In this exercise, set down every entry that follows exactly as it appears.

──────────

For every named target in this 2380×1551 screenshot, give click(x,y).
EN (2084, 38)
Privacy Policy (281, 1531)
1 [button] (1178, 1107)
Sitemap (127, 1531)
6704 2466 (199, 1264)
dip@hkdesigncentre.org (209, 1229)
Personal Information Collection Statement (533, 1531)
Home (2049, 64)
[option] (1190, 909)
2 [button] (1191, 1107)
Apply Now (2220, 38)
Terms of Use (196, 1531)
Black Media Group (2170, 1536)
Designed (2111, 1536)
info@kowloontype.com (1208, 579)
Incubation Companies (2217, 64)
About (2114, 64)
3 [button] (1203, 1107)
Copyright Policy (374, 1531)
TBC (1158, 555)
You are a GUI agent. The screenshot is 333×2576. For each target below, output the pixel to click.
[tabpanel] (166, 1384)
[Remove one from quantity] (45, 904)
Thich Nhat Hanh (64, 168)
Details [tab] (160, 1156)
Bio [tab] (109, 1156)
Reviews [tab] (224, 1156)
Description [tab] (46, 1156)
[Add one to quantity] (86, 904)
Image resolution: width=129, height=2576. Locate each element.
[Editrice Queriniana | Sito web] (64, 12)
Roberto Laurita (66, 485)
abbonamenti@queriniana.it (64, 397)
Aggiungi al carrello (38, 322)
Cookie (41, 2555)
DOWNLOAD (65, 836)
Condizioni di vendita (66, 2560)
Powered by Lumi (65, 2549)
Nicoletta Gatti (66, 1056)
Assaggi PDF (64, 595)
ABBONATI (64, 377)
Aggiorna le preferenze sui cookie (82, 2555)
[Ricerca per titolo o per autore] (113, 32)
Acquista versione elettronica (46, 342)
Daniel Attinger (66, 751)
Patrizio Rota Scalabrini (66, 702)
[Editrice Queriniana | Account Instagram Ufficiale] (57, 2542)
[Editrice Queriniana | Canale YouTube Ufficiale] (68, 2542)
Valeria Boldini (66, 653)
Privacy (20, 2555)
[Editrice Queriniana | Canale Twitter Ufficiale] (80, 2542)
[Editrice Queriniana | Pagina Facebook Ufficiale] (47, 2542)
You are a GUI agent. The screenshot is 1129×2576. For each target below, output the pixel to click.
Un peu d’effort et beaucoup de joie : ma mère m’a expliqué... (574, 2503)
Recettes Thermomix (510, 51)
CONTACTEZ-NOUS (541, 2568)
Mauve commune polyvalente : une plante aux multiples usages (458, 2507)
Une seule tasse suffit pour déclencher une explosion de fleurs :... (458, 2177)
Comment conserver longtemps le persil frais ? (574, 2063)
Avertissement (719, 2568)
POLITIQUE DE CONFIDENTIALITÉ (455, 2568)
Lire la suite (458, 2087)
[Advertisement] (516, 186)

──────────

(Output)
For every named target in this 2380×1551 screenshot, give click(x,y).
EN (2084, 38)
Privacy Policy (281, 1531)
1 [button] (1178, 1107)
Sitemap (127, 1531)
6704 2466 (199, 1264)
dip@hkdesigncentre.org (209, 1229)
Personal Information Collection Statement (533, 1531)
Home (2049, 64)
[option] (1190, 909)
2 [button] (1191, 1107)
Apply Now (2220, 38)
Terms of Use (196, 1531)
Black Media Group (2170, 1536)
Designed (2111, 1536)
info@kowloontype.com (1208, 579)
Incubation Companies (2217, 64)
About (2114, 64)
3 [button] (1203, 1107)
Copyright Policy (374, 1531)
TBC (1158, 555)
You are a GUI agent. The screenshot is 333×2576. For each target below, output the pixel to click.
[tabpanel] (166, 1384)
[Remove one from quantity] (45, 904)
Thich Nhat Hanh (64, 168)
Details [tab] (160, 1156)
Bio [tab] (109, 1156)
Reviews [tab] (224, 1156)
Description [tab] (46, 1156)
[Add one to quantity] (86, 904)
Image resolution: width=129, height=2576. Locate each element.
[Editrice Queriniana | Sito web] (64, 12)
Roberto Laurita (66, 485)
abbonamenti@queriniana.it (64, 397)
Aggiungi al carrello (38, 322)
Cookie (41, 2555)
DOWNLOAD (65, 836)
Condizioni di vendita (66, 2560)
Powered by Lumi (65, 2549)
Nicoletta Gatti (66, 1056)
Assaggi PDF (64, 595)
ABBONATI (64, 377)
Aggiorna le preferenze sui cookie (82, 2555)
[Ricerca per titolo o per autore] (113, 32)
Acquista versione elettronica (46, 342)
Daniel Attinger (66, 751)
Patrizio Rota Scalabrini (66, 702)
[Editrice Queriniana | Account Instagram Ufficiale] (57, 2542)
[Editrice Queriniana | Canale YouTube Ufficiale] (68, 2542)
Valeria Boldini (66, 653)
Privacy (20, 2555)
[Editrice Queriniana | Canale Twitter Ufficiale] (80, 2542)
[Editrice Queriniana | Pagina Facebook Ufficiale] (47, 2542)
You are a GUI agent. The screenshot is 1129×2576. For each target below, output the pixel to click.
Un peu d’effort et beaucoup de joie : ma mère m’a expliqué... (574, 2503)
Recettes Thermomix (510, 51)
CONTACTEZ-NOUS (541, 2568)
Mauve commune polyvalente : une plante aux multiples usages (458, 2507)
Une seule tasse suffit pour déclencher une explosion de fleurs :... (458, 2177)
Comment conserver longtemps le persil frais ? (574, 2063)
Avertissement (719, 2568)
POLITIQUE DE CONFIDENTIALITÉ (455, 2568)
Lire la suite (458, 2087)
[Advertisement] (516, 186)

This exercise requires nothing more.